Material shown: Begin

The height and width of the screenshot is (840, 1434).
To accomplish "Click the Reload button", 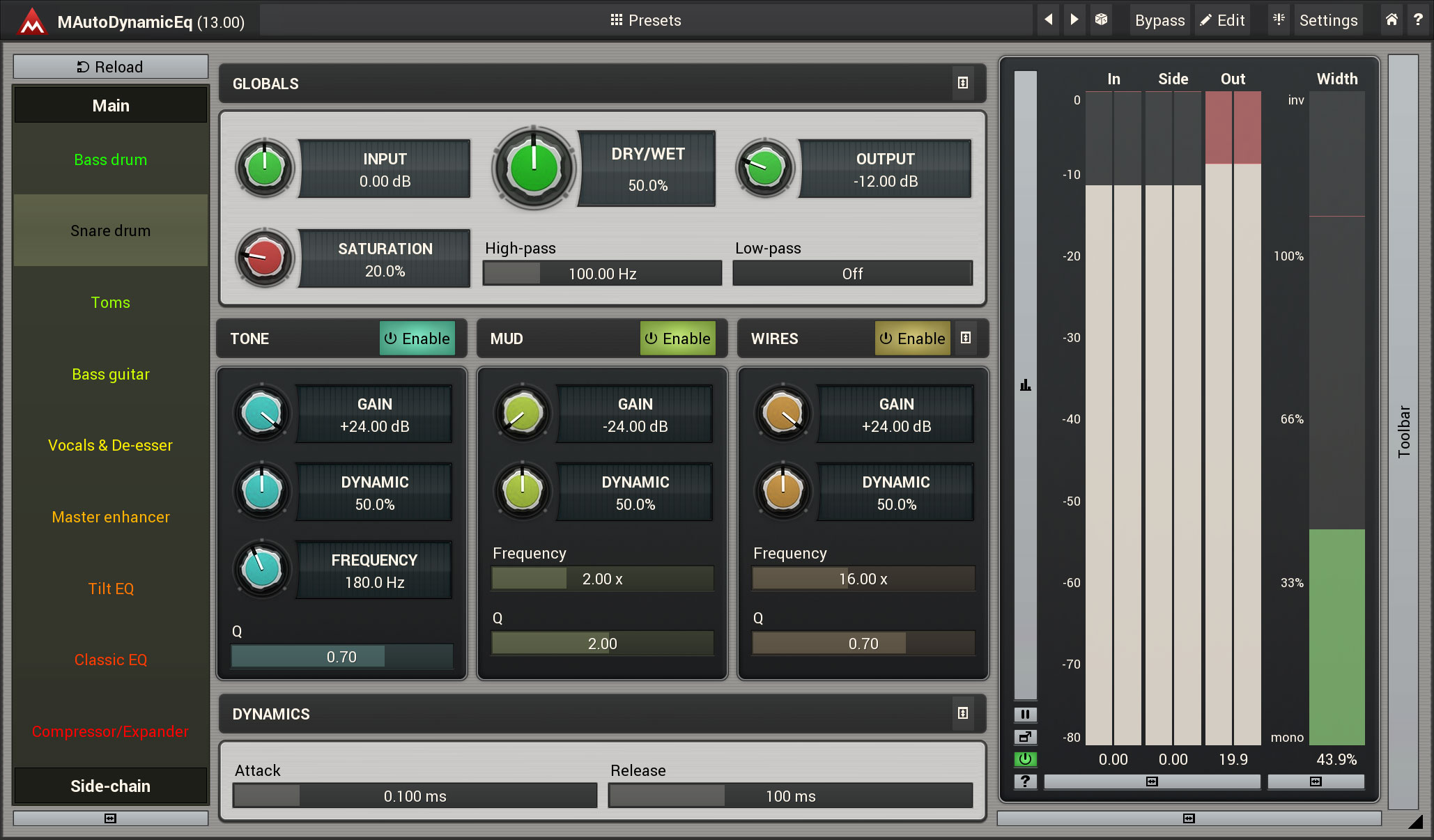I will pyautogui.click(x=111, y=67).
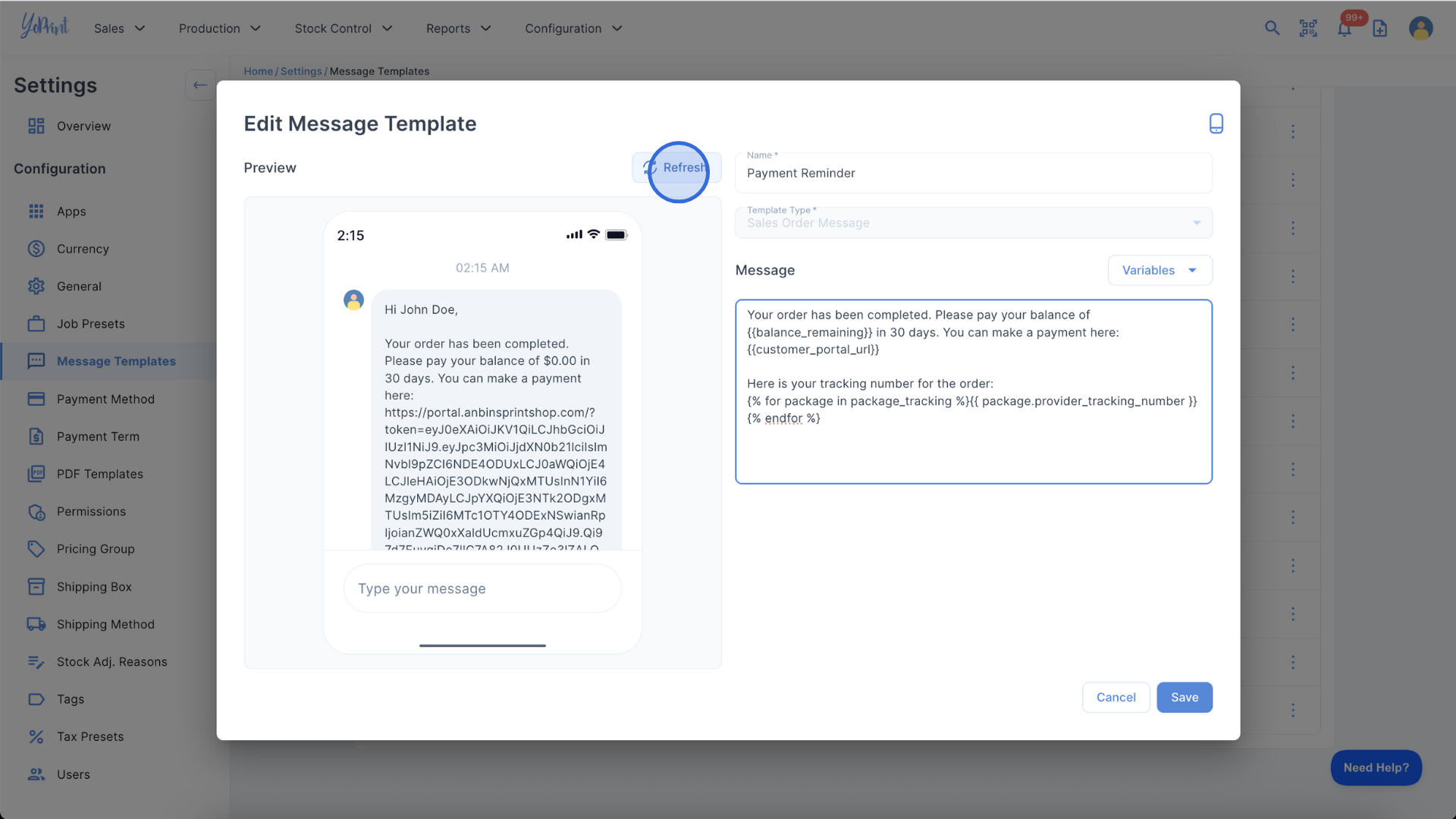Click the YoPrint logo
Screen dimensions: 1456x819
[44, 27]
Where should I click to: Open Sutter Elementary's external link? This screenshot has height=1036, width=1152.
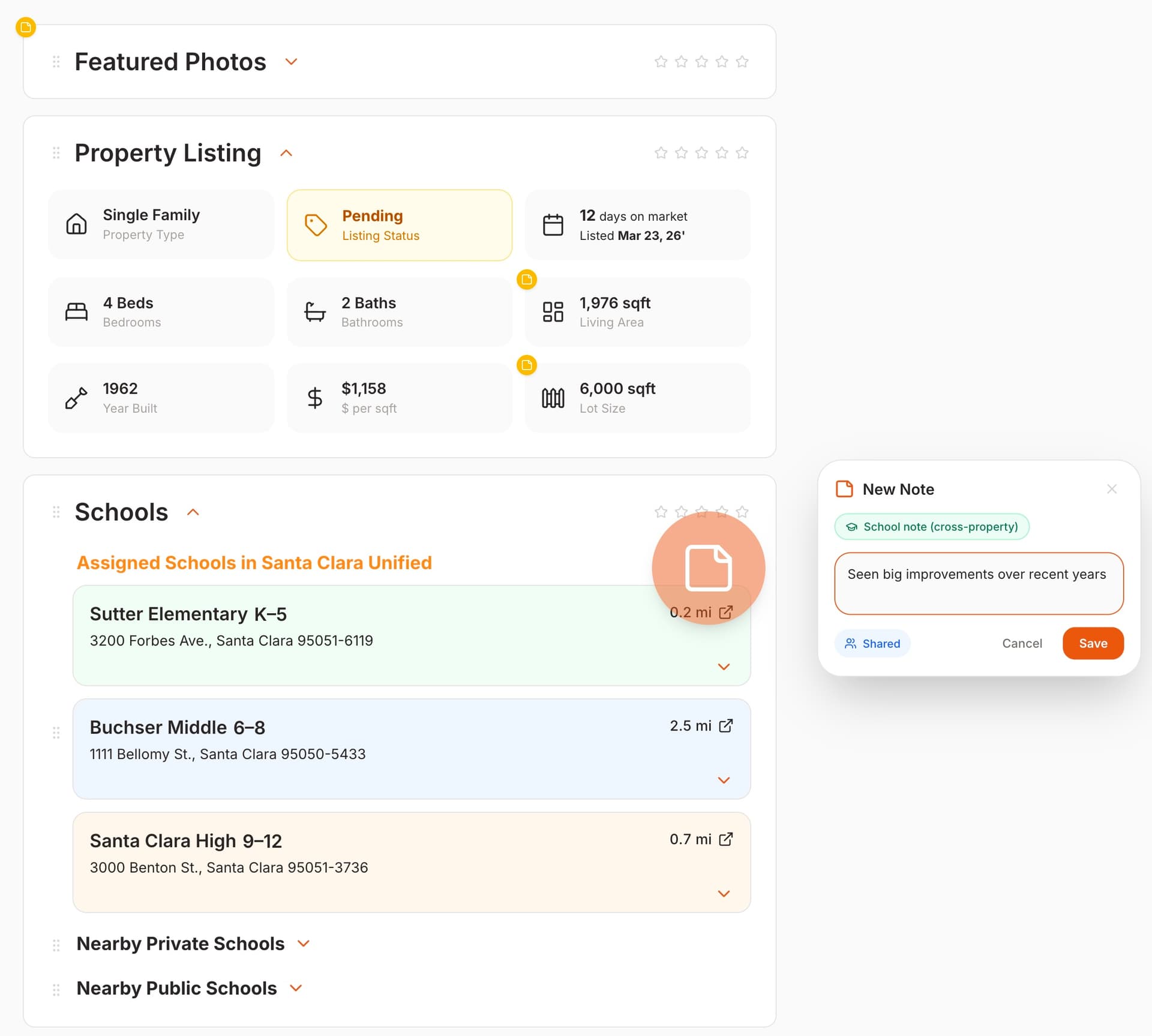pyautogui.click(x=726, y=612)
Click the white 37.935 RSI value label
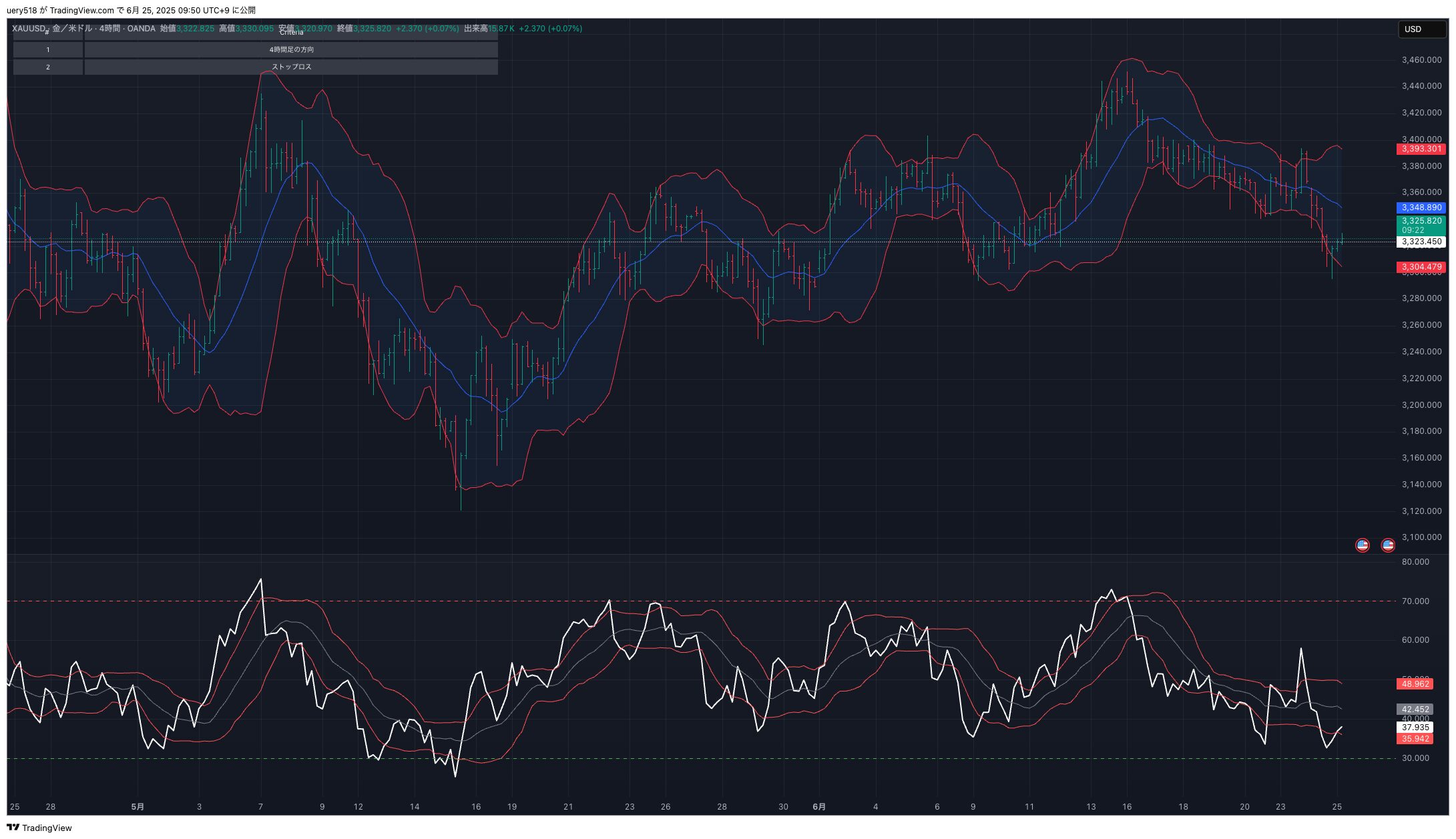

Material shown: End

◆ **Work to complete**: From the line with "Where should I" to the final line of the entries above, reproduce each line exactly and nothing else; the pictures stay out.

◆ **Reply to the exercise**:
Where should I click to: Open Sutter Elementary's external link? This screenshot has height=1036, width=1152.
pyautogui.click(x=726, y=612)
Click the white 37.935 RSI value label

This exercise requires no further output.